Friedman, a professional ballet dancer in Canada and New York before returning to his native Baltimore, took Bikram classes in Manhattan, and says he often recommends yoga to his clients -- provided they have a doctor's clearance.

In any form of yoga, he says, "even high-level athletes will find places in their bodies they have never felt before."

The addition of heat allows muscles, joints and ligaments to stretch further than they would in an air-conditioned environment, and the sweat is cleansing. Additionally, most hot yoga workouts follow a rapid pace, with the postures elevating the heart rate.

"To me it's the biggest and best bang for your workout buck," says Donna Rubin, a co-owner of Bikram Baltimore. "You get everything in 90 minutes: cardio, sweating, strength, toning and meditation."

Rigid format

The Bikram studio, which opened July 20 at the Yorktowne Shopping Plaza, conforms to the rigid format designed by its founder, once a champion yogi from Calcutta and now the flamboyant owner of yoga's first multimillion-dollar franchise.
====
:: AIM OF THE TASK ::
Return the stretch of the hot yoga article from "The addition of" through "the heart rate.", copied word for word.

:: DATA TO EXAMINE ::
====
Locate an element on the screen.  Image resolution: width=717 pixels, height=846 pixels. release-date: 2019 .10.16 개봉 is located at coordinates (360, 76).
====
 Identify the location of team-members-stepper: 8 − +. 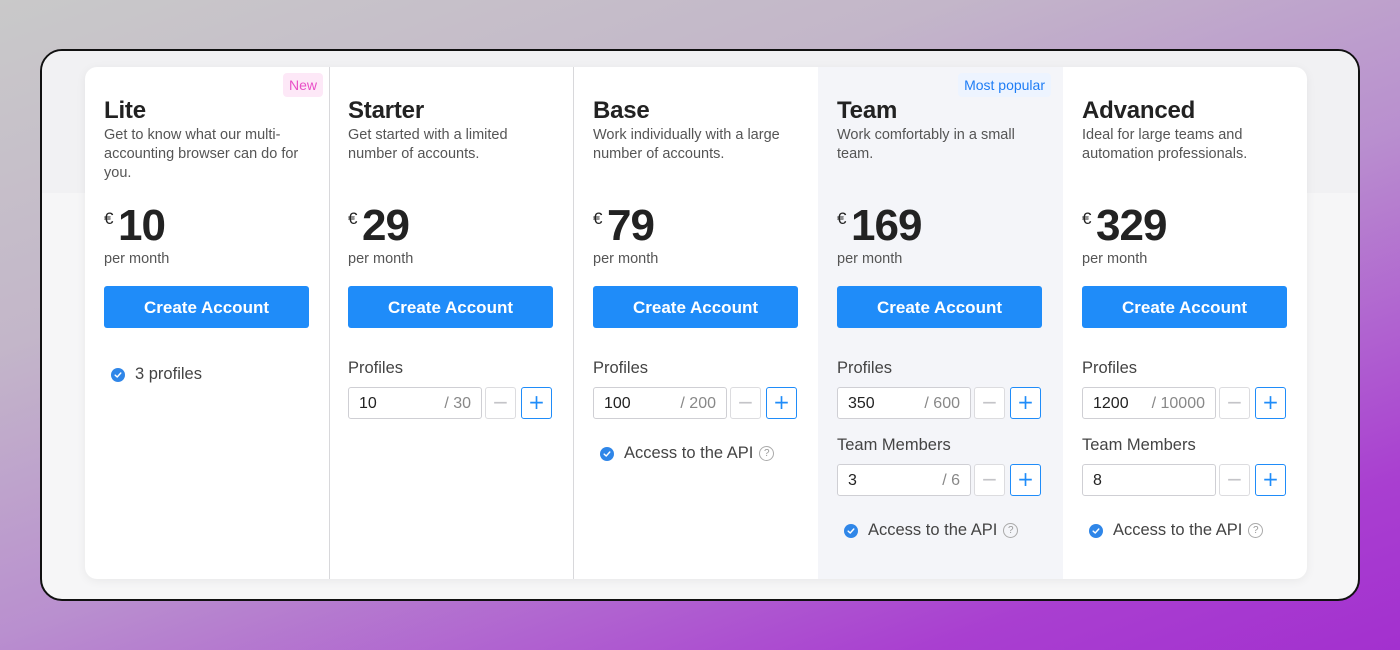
====
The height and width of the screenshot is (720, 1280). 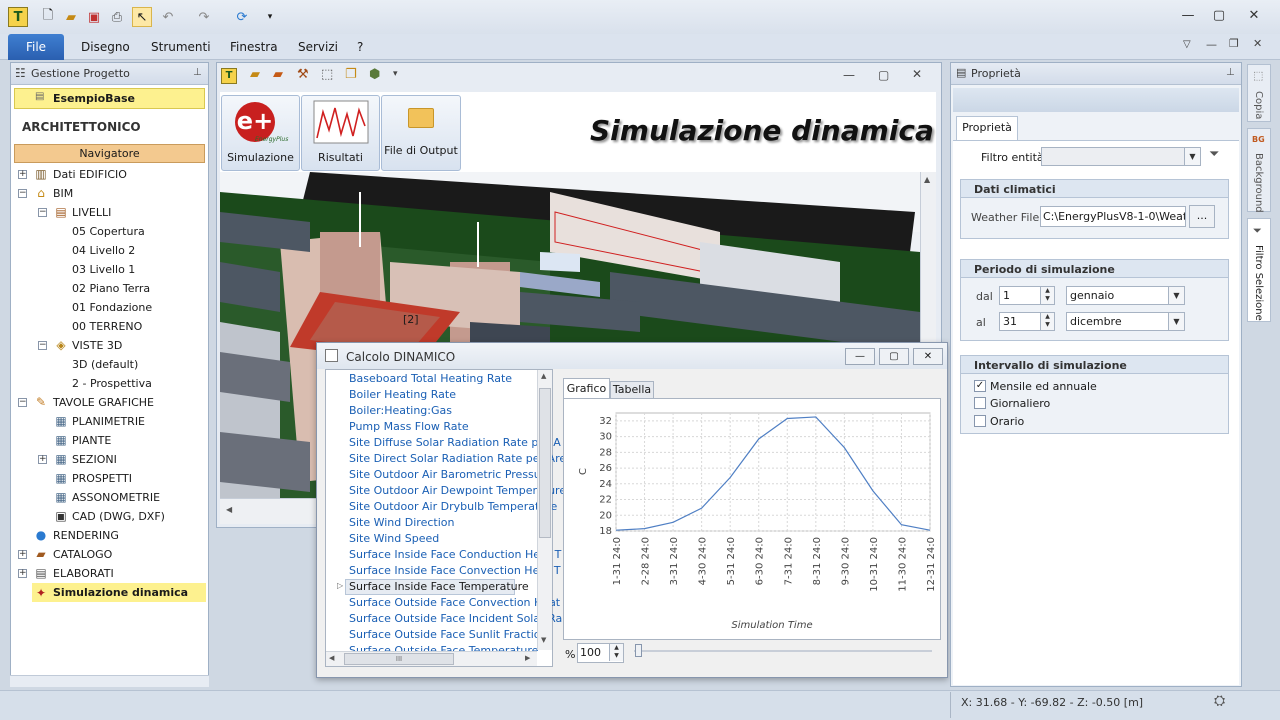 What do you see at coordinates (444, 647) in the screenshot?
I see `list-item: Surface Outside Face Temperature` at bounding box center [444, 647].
====
:: SOLVED PROBLEM ::
The addition of heat allows muscles, joints and ligaments to stretch further than they would in an air-conditioned environment, and the sweat is cleansing. Additionally, most hot yoga workouts follow a rapid pace, with the postures elevating the heart rate.